*** Opening SOURCE MATERIAL ***

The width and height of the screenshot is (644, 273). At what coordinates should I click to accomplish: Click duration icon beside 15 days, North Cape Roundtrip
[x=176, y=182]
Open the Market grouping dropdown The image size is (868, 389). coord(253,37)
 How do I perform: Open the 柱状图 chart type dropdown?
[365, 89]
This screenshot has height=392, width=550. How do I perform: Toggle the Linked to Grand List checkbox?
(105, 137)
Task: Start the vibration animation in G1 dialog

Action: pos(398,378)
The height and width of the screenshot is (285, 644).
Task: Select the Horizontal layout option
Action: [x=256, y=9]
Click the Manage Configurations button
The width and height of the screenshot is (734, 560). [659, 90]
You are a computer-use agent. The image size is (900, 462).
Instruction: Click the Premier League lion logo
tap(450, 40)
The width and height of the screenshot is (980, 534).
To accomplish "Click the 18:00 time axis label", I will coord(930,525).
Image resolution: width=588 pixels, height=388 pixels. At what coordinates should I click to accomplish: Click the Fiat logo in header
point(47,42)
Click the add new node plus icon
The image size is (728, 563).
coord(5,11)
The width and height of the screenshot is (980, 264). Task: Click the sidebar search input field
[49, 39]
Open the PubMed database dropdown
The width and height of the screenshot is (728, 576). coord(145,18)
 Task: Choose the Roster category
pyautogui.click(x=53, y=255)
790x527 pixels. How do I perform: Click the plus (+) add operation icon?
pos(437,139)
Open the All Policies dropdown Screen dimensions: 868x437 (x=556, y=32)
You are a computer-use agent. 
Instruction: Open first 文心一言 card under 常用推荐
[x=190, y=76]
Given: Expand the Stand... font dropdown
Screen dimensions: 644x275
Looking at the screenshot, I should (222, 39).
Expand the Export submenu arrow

*** Closing SOURCE MATERIAL ***

__PROBLEM DESCRIPTION__. Transcribe the entries above exactly.

__TASK SOLUTION__.
The width and height of the screenshot is (644, 273). At what coordinates should I click to accomplish: Click duration icon beside 15 days, North Cape Roundtrip
[x=176, y=182]
Open the Market grouping dropdown The image size is (868, 389). coord(253,37)
 How do I perform: Open the 柱状图 chart type dropdown?
[365, 89]
This screenshot has height=392, width=550. How do I perform: Toggle the Linked to Grand List checkbox?
(105, 137)
Task: Start the vibration animation in G1 dialog

Action: pos(398,378)
The height and width of the screenshot is (285, 644).
Task: Select the Horizontal layout option
Action: [x=256, y=9]
Click the Manage Configurations button
The width and height of the screenshot is (734, 560). [659, 90]
You are a computer-use agent. The image size is (900, 462).
Instruction: Click the Premier League lion logo
tap(450, 40)
The width and height of the screenshot is (980, 534).
To accomplish "Click the 18:00 time axis label", I will coord(930,525).
Image resolution: width=588 pixels, height=388 pixels. At what coordinates should I click to accomplish: Click the Fiat logo in header
point(47,42)
Click the add new node plus icon
The image size is (728, 563).
coord(5,11)
The width and height of the screenshot is (980, 264). Task: Click the sidebar search input field
[49, 39]
Open the PubMed database dropdown
The width and height of the screenshot is (728, 576). coord(145,18)
 Task: Choose the Roster category
pyautogui.click(x=53, y=255)
790x527 pixels. How do I perform: Click the plus (+) add operation icon?
pos(437,139)
Open the All Policies dropdown Screen dimensions: 868x437 (x=556, y=32)
You are a computer-use agent. 
Instruction: Open first 文心一言 card under 常用推荐
[x=190, y=76]
Given: Expand the Stand... font dropdown
Screen dimensions: 644x275
Looking at the screenshot, I should (222, 39).
Expand the Export submenu arrow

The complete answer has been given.